事業計画に書かれえいることの大部分は仮説なので、実際にやってみてわかることはたくさんあります。

  • 顧客の課題を解決するのに、もっと適した手段が存在した
  • 実際の市場規模が思った以上に大きくなかった
  • 費用が思った以上にかかった
  • 実際に精査して見積もりが出てきたら予想以上の投資額だった

このようなことは日常茶飯事です。

こうしたことを素早く修正した上で、次のアクションに反映していく必要があります。

事業計画を信じてアクションをする

事業計画は都度修正する必要があるとはいうものの、事業計画を立案した人は常にその計画を信じて行動するという信念が必要です。

想定外のことが起きても弱気にならずに、向かうゴールに間違いはないという信念を持つことで、困難に遭遇しても事業立ち上げを投げ出さずに進められるようになります。

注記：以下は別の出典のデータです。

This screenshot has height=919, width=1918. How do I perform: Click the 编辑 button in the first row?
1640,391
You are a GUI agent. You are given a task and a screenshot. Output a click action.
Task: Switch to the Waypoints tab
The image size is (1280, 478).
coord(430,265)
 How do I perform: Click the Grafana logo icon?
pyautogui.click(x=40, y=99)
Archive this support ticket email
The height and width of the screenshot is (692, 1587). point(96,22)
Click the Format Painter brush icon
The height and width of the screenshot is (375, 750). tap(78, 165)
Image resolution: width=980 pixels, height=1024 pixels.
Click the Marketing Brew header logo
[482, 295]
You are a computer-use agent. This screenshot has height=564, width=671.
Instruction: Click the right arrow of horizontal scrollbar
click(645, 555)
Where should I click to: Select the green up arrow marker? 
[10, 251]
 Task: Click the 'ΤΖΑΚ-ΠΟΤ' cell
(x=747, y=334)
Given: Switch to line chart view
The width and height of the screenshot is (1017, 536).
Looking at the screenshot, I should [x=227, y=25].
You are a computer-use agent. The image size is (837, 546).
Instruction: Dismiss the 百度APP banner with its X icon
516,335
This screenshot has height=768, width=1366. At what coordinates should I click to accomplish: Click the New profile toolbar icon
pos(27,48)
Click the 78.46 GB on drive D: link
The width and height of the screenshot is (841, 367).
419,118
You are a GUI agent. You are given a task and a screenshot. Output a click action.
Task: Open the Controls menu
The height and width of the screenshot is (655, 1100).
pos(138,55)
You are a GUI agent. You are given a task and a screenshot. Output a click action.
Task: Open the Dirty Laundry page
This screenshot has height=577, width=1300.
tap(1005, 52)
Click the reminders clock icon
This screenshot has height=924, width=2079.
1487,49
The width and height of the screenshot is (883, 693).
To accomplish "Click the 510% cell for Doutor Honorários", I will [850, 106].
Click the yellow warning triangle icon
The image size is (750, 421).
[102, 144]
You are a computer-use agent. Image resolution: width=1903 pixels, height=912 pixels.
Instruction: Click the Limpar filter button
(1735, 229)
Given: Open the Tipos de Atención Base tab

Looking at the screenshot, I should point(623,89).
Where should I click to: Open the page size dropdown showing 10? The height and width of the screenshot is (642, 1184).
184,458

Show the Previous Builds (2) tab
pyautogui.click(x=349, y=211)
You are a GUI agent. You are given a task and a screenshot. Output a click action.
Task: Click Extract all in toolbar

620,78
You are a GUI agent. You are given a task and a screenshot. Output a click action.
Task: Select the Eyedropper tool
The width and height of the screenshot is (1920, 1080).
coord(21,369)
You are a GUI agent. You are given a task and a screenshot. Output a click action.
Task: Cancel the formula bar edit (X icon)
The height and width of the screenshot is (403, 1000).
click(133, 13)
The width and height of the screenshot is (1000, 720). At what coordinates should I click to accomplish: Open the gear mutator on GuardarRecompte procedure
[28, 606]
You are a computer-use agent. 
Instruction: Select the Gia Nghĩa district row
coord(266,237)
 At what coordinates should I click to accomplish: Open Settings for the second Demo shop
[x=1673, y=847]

これは大企業の新規事業であれ、起業であれ、同じようにあてはまることでしょう。

もちろん、当初考えていた方向性が厳しいということであれば、勇気をもってピボット(方向転換)する必要もなります。

まとめ

以上が事業計画立て方・作り方でした。

  • 事業計画を立案するには、大きく9つのプロセスがある。1.ターゲット顧客と課題の特定、2.顧客に提供する価値の決定、3.製品・サービスの具体化、4.ビジネスモデルの策定、5.市場規模の算定、6.市場規模に対する獲得シェアの算定、7.売上の算定、8.原価・販管費(人員計画、開発費、旅費等)の算定、9.必要投資の算定、10.P/Lとキャッシュフロー計算書の算定。
  • 事業計画は事業計画書とプレゼン資料にまとめる。事業計画書には事業を網羅的に説明できる細かい数字を記載するが、プレゼン資料は事業を魅力的に見せるためにシンプルでわかりやすくまとめる必要がある。
  • 事業計画ができたら積極的に関係者に説明をして、事業計画をよりよくしていくとともに、事業を進めるための味方を増やしていく。
  • 事業計画は実行場面でわかったことをベースに修正を加えていく。
  • 最後は信念が大事、事業を立ち上げるという信念を持って計画を進める。